Après avoir pris connaissance de l’accord, le gouvernement va intensifier « encore plus » le dialogue avec l’Allemagne sur l’utilisation des langues co-officielles dans l’UE afin d’obtenir l’unanimité au Conseil européen. C’est ce qu’a déclaré le ministre des Affaires étrangères, José Manuel Albares, dans des déclarations aux journalistes dans lesquelles il a souligné, selon EFE, que le chemin parcouru pour que le catalan, le basque et le galicien puissent être utilisés dans les institutions européennes est « inévitable et irréversible » et il a rappelé que 20 millions d’Espagnols, soit 40% de la population, vivent dans des communautés avec plus d’une langue officielle « et cela doit être protégé et reconnu par l’Union européenne ». Union ».

« Rôle clé »

Pour promouvoir cette mesure au sein de l’UE, l’exécutif a toujours souligné que l’Allemagne avait un « rôle clé ». Partant de la conviction que si la position allemande, jusqu’ici contraire, peut être réorientée, d’autres pays suivront dans leur sillage pour lever le veto. Le ministre José Manuel Albares a déjà inclus la « défense de l’identité plurilingue » dans sa triade de priorités de politique étrangère espagnole, aux côtés de l’Ukraine et de Gaza.

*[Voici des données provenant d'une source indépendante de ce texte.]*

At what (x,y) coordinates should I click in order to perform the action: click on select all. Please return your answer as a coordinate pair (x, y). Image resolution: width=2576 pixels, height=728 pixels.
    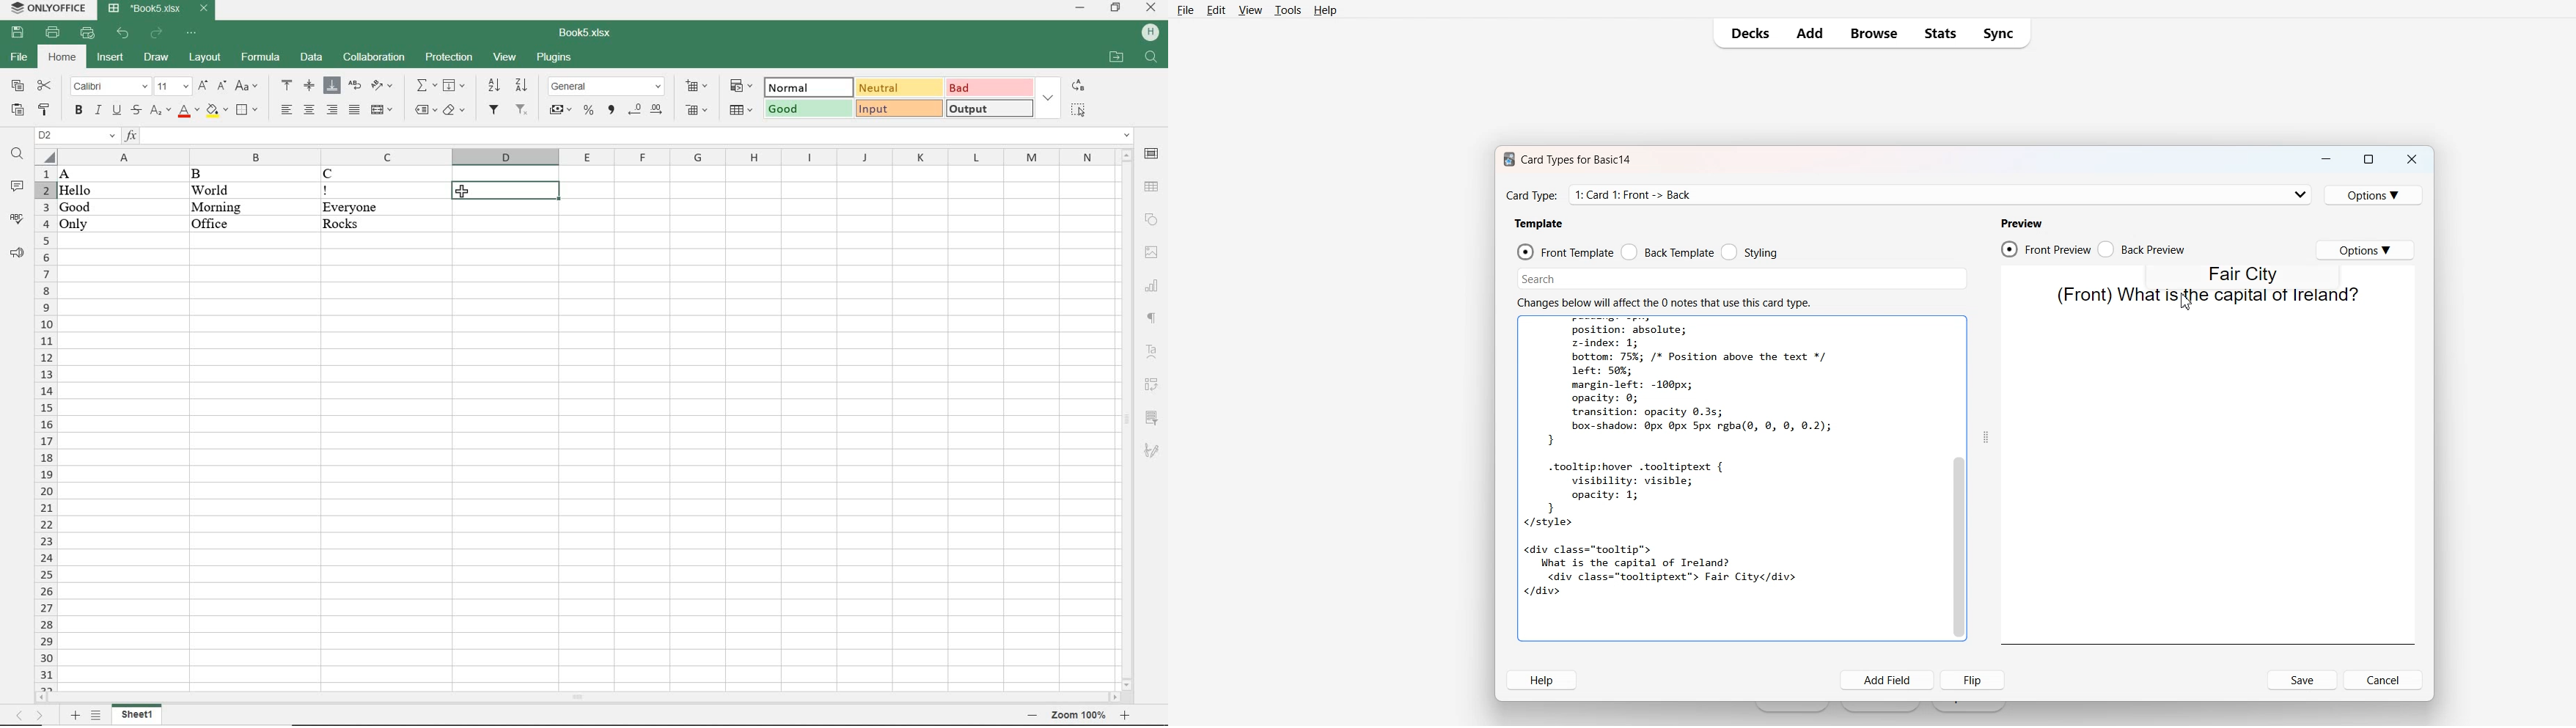
    Looking at the image, I should click on (1077, 111).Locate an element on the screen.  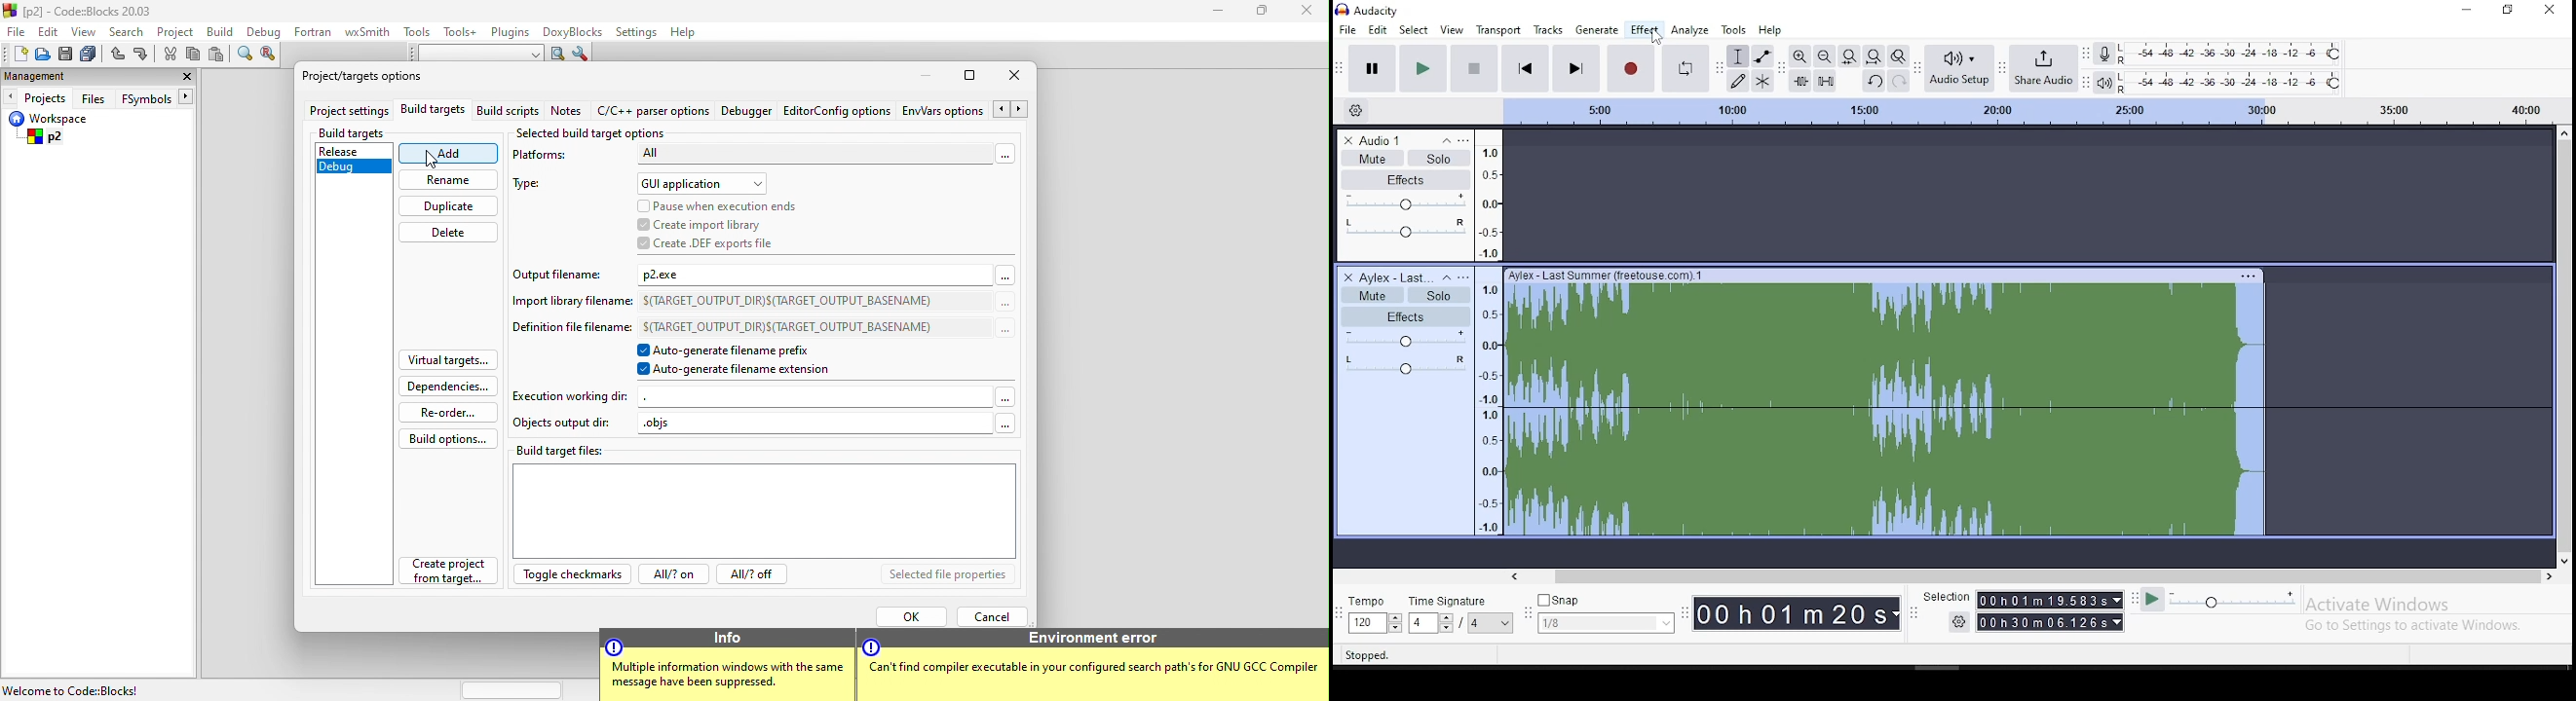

Pour apaiser les tensions sur un sujet qui requiert l’unanimité et suscite des doutes juridiques parmi certains États membres, le gouvernement a déjà accepté de faire réviser sa mesure par la Cour de justice de l’Union européenne (CJUE). De même, l’Espagne a accepté d’assumer les coûts liés à sa mise en œuvre, que la Commission européenne a estimé à environ 132 millions d’euros par an.

Réunion bilatérale

Pedro Sánchez a déjà profité de sa rencontre bilatérale du 18 septembre avec le chancelier allemand Friedrich Merz pour mettre sur la table le statut officiel du catalan dans l’UE et tenter d’éroder l’opposition allemande. « Nous attendons ce moment depuis 40 ans et j’espère que nous pourrons y parvenir dans un avenir pas trop lointain », a insisté le directeur général. La position du chancelier allemand est restée monolithique, même s’il s’est montré compréhensif quant à « l’intérêt » du gouvernement espagnol concernant les « défis linguistiques ici en Espagne ».

« Chaque langue multiplie les besoins en traductions. À moyen terme, avec l’IA, nous n’aurons plus besoin d’interprètes, nous pourrons parler dans toutes les langues de l’UE », Merz s’est alors positionné pour aborder cette question d’un point de vue plus pragmatique ou simplement logistique.